Can you copy all of the data below verbatim, keeping every line unchanged?

··· RECORD EXTRACTS ···

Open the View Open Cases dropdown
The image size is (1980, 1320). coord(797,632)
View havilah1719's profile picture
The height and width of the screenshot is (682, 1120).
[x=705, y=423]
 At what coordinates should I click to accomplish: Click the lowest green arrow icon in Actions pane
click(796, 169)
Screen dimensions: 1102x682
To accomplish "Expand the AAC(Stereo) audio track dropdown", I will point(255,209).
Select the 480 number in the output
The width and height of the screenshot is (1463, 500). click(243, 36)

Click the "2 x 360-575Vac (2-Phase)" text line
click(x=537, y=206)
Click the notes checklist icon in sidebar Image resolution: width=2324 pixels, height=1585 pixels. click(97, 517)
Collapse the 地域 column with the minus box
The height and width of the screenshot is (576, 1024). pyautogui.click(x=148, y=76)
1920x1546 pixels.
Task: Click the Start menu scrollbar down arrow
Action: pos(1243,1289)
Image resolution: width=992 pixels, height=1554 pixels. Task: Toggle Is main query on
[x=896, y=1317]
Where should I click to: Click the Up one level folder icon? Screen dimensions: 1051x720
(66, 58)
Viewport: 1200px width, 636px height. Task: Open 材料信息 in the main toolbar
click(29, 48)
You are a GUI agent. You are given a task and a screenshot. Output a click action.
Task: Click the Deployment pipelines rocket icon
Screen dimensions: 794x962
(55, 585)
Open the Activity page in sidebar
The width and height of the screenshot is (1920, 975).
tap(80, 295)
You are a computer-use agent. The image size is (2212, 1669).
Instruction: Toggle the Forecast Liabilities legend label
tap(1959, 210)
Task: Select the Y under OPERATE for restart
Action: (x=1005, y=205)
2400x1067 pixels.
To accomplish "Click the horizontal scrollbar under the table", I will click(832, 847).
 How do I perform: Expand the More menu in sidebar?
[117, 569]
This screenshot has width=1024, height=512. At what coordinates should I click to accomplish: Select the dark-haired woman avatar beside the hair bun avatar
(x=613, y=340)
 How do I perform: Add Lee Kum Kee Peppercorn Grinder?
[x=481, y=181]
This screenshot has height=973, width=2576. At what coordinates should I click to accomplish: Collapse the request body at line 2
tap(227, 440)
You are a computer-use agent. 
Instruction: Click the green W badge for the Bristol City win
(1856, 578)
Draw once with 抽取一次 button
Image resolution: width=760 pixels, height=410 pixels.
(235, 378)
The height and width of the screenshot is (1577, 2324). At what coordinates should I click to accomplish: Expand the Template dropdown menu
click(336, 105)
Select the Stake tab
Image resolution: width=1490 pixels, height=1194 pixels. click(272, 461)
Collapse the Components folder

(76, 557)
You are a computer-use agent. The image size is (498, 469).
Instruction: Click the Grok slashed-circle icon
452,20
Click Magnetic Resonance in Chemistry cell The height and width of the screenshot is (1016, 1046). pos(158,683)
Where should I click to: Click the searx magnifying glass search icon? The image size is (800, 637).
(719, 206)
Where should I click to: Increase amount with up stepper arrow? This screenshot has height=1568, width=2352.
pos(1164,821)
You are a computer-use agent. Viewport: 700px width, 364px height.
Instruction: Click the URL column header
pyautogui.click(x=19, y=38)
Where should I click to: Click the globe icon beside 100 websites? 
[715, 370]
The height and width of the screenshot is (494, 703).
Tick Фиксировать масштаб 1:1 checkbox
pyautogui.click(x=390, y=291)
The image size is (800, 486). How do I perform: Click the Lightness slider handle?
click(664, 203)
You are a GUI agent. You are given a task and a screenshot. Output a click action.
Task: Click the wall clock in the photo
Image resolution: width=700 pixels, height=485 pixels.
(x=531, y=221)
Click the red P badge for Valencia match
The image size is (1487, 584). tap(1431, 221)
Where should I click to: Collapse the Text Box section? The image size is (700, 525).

···

#### RESULT FOR THIS EXERCISE
Open the View Open Cases dropdown
The image size is (1980, 1320). coord(797,632)
View havilah1719's profile picture
The height and width of the screenshot is (682, 1120).
[x=705, y=423]
 At what coordinates should I click to accomplish: Click the lowest green arrow icon in Actions pane
click(796, 169)
Screen dimensions: 1102x682
To accomplish "Expand the AAC(Stereo) audio track dropdown", I will point(255,209).
Select the 480 number in the output
The width and height of the screenshot is (1463, 500). click(243, 36)

Click the "2 x 360-575Vac (2-Phase)" text line
click(x=537, y=206)
Click the notes checklist icon in sidebar Image resolution: width=2324 pixels, height=1585 pixels. click(97, 517)
Collapse the 地域 column with the minus box
The height and width of the screenshot is (576, 1024). pyautogui.click(x=148, y=76)
1920x1546 pixels.
Task: Click the Start menu scrollbar down arrow
Action: pos(1243,1289)
Image resolution: width=992 pixels, height=1554 pixels. Task: Toggle Is main query on
[x=896, y=1317]
Where should I click to: Click the Up one level folder icon? Screen dimensions: 1051x720
(66, 58)
Viewport: 1200px width, 636px height. Task: Open 材料信息 in the main toolbar
click(29, 48)
You are a GUI agent. You are given a task and a screenshot. Output a click action.
Task: Click the Deployment pipelines rocket icon
Screen dimensions: 794x962
(55, 585)
Open the Activity page in sidebar
The width and height of the screenshot is (1920, 975).
tap(80, 295)
You are a computer-use agent. The image size is (2212, 1669).
Instruction: Toggle the Forecast Liabilities legend label
tap(1959, 210)
Task: Select the Y under OPERATE for restart
Action: (x=1005, y=205)
2400x1067 pixels.
To accomplish "Click the horizontal scrollbar under the table", I will click(832, 847).
 How do I perform: Expand the More menu in sidebar?
[117, 569]
This screenshot has width=1024, height=512. At what coordinates should I click to accomplish: Select the dark-haired woman avatar beside the hair bun avatar
(x=613, y=340)
 How do I perform: Add Lee Kum Kee Peppercorn Grinder?
[x=481, y=181]
This screenshot has height=973, width=2576. At what coordinates should I click to accomplish: Collapse the request body at line 2
tap(227, 440)
You are a computer-use agent. 
Instruction: Click the green W badge for the Bristol City win
(1856, 578)
Draw once with 抽取一次 button
Image resolution: width=760 pixels, height=410 pixels.
(235, 378)
The height and width of the screenshot is (1577, 2324). At what coordinates should I click to accomplish: Expand the Template dropdown menu
click(336, 105)
Select the Stake tab
Image resolution: width=1490 pixels, height=1194 pixels. click(272, 461)
Collapse the Components folder

(76, 557)
You are a computer-use agent. The image size is (498, 469).
Instruction: Click the Grok slashed-circle icon
452,20
Click Magnetic Resonance in Chemistry cell The height and width of the screenshot is (1016, 1046). pos(158,683)
Where should I click to: Click the searx magnifying glass search icon? The image size is (800, 637).
(719, 206)
Where should I click to: Increase amount with up stepper arrow? This screenshot has height=1568, width=2352.
pos(1164,821)
You are a computer-use agent. Viewport: 700px width, 364px height.
Instruction: Click the URL column header
pyautogui.click(x=19, y=38)
Where should I click to: Click the globe icon beside 100 websites? 
[715, 370]
The height and width of the screenshot is (494, 703).
Tick Фиксировать масштаб 1:1 checkbox
pyautogui.click(x=390, y=291)
The image size is (800, 486). How do I perform: Click the Lightness slider handle?
click(664, 203)
You are a GUI agent. You are given a task and a screenshot. Output a click action.
Task: Click the wall clock in the photo
Image resolution: width=700 pixels, height=485 pixels.
(x=531, y=221)
Click the red P badge for Valencia match
The image size is (1487, 584). tap(1431, 221)
Where should I click to: Collapse the Text Box section? The image size is (700, 525).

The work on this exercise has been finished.